Dataset records
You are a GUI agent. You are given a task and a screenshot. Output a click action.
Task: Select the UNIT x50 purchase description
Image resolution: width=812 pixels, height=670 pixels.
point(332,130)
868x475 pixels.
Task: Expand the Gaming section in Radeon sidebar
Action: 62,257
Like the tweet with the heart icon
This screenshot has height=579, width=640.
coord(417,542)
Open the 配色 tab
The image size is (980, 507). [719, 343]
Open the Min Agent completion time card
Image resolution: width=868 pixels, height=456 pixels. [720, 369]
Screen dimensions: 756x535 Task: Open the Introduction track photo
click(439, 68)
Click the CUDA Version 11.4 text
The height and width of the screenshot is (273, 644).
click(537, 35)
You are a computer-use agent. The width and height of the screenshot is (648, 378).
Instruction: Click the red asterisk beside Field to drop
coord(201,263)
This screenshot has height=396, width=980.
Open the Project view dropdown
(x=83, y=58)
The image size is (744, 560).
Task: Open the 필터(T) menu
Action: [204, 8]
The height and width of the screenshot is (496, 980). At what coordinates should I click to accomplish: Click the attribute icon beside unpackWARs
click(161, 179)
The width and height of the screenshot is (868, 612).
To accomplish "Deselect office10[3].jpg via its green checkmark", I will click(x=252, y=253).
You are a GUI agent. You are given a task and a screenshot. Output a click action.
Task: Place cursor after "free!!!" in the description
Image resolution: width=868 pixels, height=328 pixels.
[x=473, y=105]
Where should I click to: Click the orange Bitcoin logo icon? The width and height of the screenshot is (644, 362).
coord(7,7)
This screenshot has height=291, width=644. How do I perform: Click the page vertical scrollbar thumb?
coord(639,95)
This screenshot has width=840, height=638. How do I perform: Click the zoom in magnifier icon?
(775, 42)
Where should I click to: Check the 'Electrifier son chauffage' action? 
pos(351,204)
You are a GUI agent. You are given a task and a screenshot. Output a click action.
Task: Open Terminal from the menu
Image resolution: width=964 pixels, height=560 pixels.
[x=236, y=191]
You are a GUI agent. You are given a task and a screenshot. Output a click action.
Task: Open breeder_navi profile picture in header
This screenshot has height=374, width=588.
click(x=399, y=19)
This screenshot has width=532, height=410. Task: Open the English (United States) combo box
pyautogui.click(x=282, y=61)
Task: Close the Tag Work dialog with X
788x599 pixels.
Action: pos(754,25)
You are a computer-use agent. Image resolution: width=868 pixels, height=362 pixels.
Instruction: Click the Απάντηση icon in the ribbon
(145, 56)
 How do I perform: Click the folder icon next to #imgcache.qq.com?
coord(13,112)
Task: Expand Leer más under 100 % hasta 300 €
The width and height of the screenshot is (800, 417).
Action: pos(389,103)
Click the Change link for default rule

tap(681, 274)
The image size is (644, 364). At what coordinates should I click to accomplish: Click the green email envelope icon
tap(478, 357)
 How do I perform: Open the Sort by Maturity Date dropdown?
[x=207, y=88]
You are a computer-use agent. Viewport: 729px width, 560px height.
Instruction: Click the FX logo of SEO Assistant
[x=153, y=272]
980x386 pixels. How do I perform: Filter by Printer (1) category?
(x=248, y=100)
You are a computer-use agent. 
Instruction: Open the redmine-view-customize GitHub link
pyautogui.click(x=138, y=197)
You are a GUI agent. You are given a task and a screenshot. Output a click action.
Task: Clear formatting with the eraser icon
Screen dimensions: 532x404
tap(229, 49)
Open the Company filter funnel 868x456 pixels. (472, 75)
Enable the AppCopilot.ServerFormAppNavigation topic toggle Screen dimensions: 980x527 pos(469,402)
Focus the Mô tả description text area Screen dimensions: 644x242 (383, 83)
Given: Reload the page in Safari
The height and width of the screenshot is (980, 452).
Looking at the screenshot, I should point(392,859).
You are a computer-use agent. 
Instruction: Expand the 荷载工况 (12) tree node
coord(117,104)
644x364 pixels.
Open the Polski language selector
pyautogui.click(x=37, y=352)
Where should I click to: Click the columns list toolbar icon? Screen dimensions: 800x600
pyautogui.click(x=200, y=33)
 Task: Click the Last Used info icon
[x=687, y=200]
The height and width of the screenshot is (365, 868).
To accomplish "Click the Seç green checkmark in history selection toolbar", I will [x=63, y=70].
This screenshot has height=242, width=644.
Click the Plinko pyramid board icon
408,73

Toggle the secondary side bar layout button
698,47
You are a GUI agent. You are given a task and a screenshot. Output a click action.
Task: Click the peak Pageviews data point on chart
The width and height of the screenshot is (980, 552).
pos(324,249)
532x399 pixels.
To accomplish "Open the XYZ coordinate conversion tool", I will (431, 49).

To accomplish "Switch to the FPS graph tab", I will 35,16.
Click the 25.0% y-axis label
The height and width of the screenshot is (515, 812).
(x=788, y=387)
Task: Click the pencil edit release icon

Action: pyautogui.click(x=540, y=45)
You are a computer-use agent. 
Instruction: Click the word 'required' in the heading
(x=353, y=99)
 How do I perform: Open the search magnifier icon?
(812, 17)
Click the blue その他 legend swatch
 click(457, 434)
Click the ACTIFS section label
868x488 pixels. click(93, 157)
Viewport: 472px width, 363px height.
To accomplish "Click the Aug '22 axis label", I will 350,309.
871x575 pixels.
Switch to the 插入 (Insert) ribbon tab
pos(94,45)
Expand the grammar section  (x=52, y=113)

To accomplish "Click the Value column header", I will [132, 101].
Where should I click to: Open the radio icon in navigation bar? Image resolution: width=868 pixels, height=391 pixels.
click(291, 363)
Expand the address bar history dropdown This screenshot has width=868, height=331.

> [Work instructions]
Repeat the entries exactly, all of them.

> [Reply]
You are a GUI agent. You are given a task and a screenshot. Output a click action.
Task: Select the UNIT x50 purchase description
Image resolution: width=812 pixels, height=670 pixels.
point(332,130)
868x475 pixels.
Task: Expand the Gaming section in Radeon sidebar
Action: 62,257
Like the tweet with the heart icon
This screenshot has height=579, width=640.
coord(417,542)
Open the 配色 tab
The image size is (980, 507). [719, 343]
Open the Min Agent completion time card
Image resolution: width=868 pixels, height=456 pixels. [720, 369]
Screen dimensions: 756x535 Task: Open the Introduction track photo
click(439, 68)
Click the CUDA Version 11.4 text
The height and width of the screenshot is (273, 644).
click(537, 35)
You are a computer-use agent. The width and height of the screenshot is (648, 378).
Instruction: Click the red asterisk beside Field to drop
coord(201,263)
This screenshot has height=396, width=980.
Open the Project view dropdown
(x=83, y=58)
The image size is (744, 560).
Task: Open the 필터(T) menu
Action: [204, 8]
The height and width of the screenshot is (496, 980). At what coordinates should I click to accomplish: Click the attribute icon beside unpackWARs
click(161, 179)
The width and height of the screenshot is (868, 612).
To accomplish "Deselect office10[3].jpg via its green checkmark", I will click(x=252, y=253).
You are a GUI agent. You are given a task and a screenshot. Output a click action.
Task: Place cursor after "free!!!" in the description
Image resolution: width=868 pixels, height=328 pixels.
[x=473, y=105]
Where should I click to: Click the orange Bitcoin logo icon? The width and height of the screenshot is (644, 362).
coord(7,7)
This screenshot has height=291, width=644. How do I perform: Click the page vertical scrollbar thumb?
coord(639,95)
This screenshot has width=840, height=638. How do I perform: Click the zoom in magnifier icon?
(775, 42)
Where should I click to: Check the 'Electrifier son chauffage' action? 
pos(351,204)
You are a GUI agent. You are given a task and a screenshot. Output a click action.
Task: Open Terminal from the menu
Image resolution: width=964 pixels, height=560 pixels.
[x=236, y=191]
You are a GUI agent. You are given a task and a screenshot. Output a click action.
Task: Open breeder_navi profile picture in header
This screenshot has height=374, width=588.
click(x=399, y=19)
This screenshot has width=532, height=410. Task: Open the English (United States) combo box
pyautogui.click(x=282, y=61)
Task: Close the Tag Work dialog with X
788x599 pixels.
Action: pos(754,25)
You are a computer-use agent. Image resolution: width=868 pixels, height=362 pixels.
Instruction: Click the Απάντηση icon in the ribbon
(145, 56)
 How do I perform: Click the folder icon next to #imgcache.qq.com?
coord(13,112)
Task: Expand Leer más under 100 % hasta 300 €
The width and height of the screenshot is (800, 417).
Action: pos(389,103)
Click the Change link for default rule

tap(681, 274)
The image size is (644, 364). At what coordinates should I click to accomplish: Click the green email envelope icon
tap(478, 357)
 How do I perform: Open the Sort by Maturity Date dropdown?
[x=207, y=88]
You are a computer-use agent. Viewport: 729px width, 560px height.
Instruction: Click the FX logo of SEO Assistant
[x=153, y=272]
980x386 pixels. How do I perform: Filter by Printer (1) category?
(x=248, y=100)
You are a computer-use agent. 
Instruction: Open the redmine-view-customize GitHub link
pyautogui.click(x=138, y=197)
You are a GUI agent. You are given a task and a screenshot. Output a click action.
Task: Clear formatting with the eraser icon
Screen dimensions: 532x404
tap(229, 49)
Open the Company filter funnel 868x456 pixels. (472, 75)
Enable the AppCopilot.ServerFormAppNavigation topic toggle Screen dimensions: 980x527 pos(469,402)
Focus the Mô tả description text area Screen dimensions: 644x242 (383, 83)
Given: Reload the page in Safari
The height and width of the screenshot is (980, 452).
Looking at the screenshot, I should point(392,859).
You are a computer-use agent. 
Instruction: Expand the 荷载工况 (12) tree node
coord(117,104)
644x364 pixels.
Open the Polski language selector
pyautogui.click(x=37, y=352)
Where should I click to: Click the columns list toolbar icon? Screen dimensions: 800x600
pyautogui.click(x=200, y=33)
 Task: Click the Last Used info icon
[x=687, y=200]
The height and width of the screenshot is (365, 868).
To accomplish "Click the Seç green checkmark in history selection toolbar", I will [x=63, y=70].
This screenshot has height=242, width=644.
Click the Plinko pyramid board icon
408,73

Toggle the secondary side bar layout button
698,47
You are a GUI agent. You are given a task and a screenshot. Output a click action.
Task: Click the peak Pageviews data point on chart
The width and height of the screenshot is (980, 552).
pos(324,249)
532x399 pixels.
To accomplish "Open the XYZ coordinate conversion tool", I will (431, 49).

To accomplish "Switch to the FPS graph tab", I will 35,16.
Click the 25.0% y-axis label
The height and width of the screenshot is (515, 812).
(x=788, y=387)
Task: Click the pencil edit release icon

Action: pyautogui.click(x=540, y=45)
You are a computer-use agent. 
Instruction: Click the word 'required' in the heading
(x=353, y=99)
 How do I perform: Open the search magnifier icon?
(812, 17)
Click the blue その他 legend swatch
 click(457, 434)
Click the ACTIFS section label
868x488 pixels. click(93, 157)
Viewport: 472px width, 363px height.
To accomplish "Click the Aug '22 axis label", I will 350,309.
871x575 pixels.
Switch to the 插入 (Insert) ribbon tab
pos(94,45)
Expand the grammar section  (x=52, y=113)

To accomplish "Click the Value column header", I will [132, 101].
Where should I click to: Open the radio icon in navigation bar? Image resolution: width=868 pixels, height=391 pixels.
click(291, 363)
Expand the address bar history dropdown This screenshot has width=868, height=331.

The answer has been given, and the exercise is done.